** start of Data for the task **
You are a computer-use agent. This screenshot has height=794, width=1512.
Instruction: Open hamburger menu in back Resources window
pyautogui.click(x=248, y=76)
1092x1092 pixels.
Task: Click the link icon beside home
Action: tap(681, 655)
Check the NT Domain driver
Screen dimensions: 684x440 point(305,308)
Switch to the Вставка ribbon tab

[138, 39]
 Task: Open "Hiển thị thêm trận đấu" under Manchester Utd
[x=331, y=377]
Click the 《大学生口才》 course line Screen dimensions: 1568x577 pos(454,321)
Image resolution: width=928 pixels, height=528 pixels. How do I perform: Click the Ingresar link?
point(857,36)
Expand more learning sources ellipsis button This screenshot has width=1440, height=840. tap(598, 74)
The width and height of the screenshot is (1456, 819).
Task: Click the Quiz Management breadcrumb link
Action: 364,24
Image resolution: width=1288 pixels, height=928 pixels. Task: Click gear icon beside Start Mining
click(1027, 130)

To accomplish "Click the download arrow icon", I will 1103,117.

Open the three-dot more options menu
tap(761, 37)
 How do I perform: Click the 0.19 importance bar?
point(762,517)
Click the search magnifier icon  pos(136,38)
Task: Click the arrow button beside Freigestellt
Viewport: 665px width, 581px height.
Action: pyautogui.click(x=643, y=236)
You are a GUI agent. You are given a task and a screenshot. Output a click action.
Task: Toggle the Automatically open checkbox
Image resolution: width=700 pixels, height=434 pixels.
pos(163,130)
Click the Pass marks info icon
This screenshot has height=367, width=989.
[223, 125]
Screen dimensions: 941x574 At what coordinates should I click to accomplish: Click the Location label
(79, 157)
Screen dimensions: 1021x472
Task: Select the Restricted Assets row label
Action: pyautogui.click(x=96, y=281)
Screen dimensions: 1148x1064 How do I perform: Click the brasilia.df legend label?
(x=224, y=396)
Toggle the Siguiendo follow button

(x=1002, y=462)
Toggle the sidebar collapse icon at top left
** end of Data for the task **
Stated goal: Retype the listing from its first line up to and including the line containing "point(857,36)", keeping every character the same.

Completed task:
You are a computer-use agent. This screenshot has height=794, width=1512.
Instruction: Open hamburger menu in back Resources window
pyautogui.click(x=248, y=76)
1092x1092 pixels.
Task: Click the link icon beside home
Action: tap(681, 655)
Check the NT Domain driver
Screen dimensions: 684x440 point(305,308)
Switch to the Вставка ribbon tab

[138, 39]
 Task: Open "Hiển thị thêm trận đấu" under Manchester Utd
[x=331, y=377]
Click the 《大学生口才》 course line Screen dimensions: 1568x577 pos(454,321)
Image resolution: width=928 pixels, height=528 pixels. How do I perform: Click the Ingresar link?
point(857,36)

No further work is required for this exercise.